I'm not sure how to check for that. 

username and password are correct.


----------



## JohnWill (Oct 19, 2002)

Please supply the following info, *exact make and models* of the equipment please.

What country are you located in.
Name of your ISP (Internet Service Provider).
Make *and* exact model of the broadband modem.
Make *and* exact model of the router (if a separate unit).
_Model numbers can usually be obtained from the label on the device._
Connection type, wired or wireless.
If wireless, encryption used, (none, WEP, WPA, or WPA2)
Make and model of your computer.
Version and patch level of Windows on all affected machines, i.e. XP-Home (or XP-Pro), SP1-SP2, Vista, etc.
The Internet Browser in use, IE, Firefox, Opera, etc.

Please give an exact description of your problem symptoms, *including the exact text of any error messages.*

If you're using a wireless connection, have you tried a direct connection with a cable to see if that changes the symptoms?

If there are other computers on the same network, are they experiencing the same issue, or do they function normally?

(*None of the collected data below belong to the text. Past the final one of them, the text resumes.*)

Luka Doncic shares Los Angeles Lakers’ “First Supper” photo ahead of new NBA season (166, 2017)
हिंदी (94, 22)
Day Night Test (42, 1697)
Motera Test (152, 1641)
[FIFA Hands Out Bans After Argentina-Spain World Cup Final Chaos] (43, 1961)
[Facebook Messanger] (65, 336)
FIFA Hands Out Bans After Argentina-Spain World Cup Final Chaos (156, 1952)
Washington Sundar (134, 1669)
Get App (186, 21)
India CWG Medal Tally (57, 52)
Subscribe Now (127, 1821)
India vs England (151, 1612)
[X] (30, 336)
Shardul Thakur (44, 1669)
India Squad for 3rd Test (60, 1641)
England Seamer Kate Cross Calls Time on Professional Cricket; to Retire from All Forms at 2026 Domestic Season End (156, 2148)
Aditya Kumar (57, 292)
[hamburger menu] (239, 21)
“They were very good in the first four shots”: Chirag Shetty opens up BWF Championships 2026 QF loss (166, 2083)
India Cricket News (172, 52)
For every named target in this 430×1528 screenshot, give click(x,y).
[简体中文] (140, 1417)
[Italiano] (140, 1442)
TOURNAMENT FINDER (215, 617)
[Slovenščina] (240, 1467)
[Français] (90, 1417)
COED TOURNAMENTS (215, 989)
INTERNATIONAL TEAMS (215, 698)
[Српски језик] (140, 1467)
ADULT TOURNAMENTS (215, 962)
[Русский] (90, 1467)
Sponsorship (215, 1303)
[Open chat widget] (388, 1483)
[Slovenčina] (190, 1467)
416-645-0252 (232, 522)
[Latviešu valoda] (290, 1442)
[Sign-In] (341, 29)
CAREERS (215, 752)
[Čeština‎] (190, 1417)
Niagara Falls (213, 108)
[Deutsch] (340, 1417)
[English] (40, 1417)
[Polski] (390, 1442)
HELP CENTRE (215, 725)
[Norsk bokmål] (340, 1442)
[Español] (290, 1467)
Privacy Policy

On any affected computer, I'd also like to see this:

Hold the *Windows* key and press *R*, then type *CMD* to open a command prompt:

Type the following commands:

PING 216.109.112.135

PING yahoo.com

NBTSTAT -n

IPCONFIG /ALL

Right click in the command window and choose *Select All*, then hit *Enter*.
Paste the results in a message here.

If you are on a machine with no network connection, use a floppy, USB disk, or a CD-RW disk to transfer a text file with the information to allow pasting it here.


----------



## Couriant (Mar 26, 2002)

Like the WEP or WPA key if you set one.

Also make sure that you are connecting to YOUR router and not your neighbours


----------



## FOXMULDER (Mar 16, 2008)

Please supply the following info, exact make and models of the equipment please.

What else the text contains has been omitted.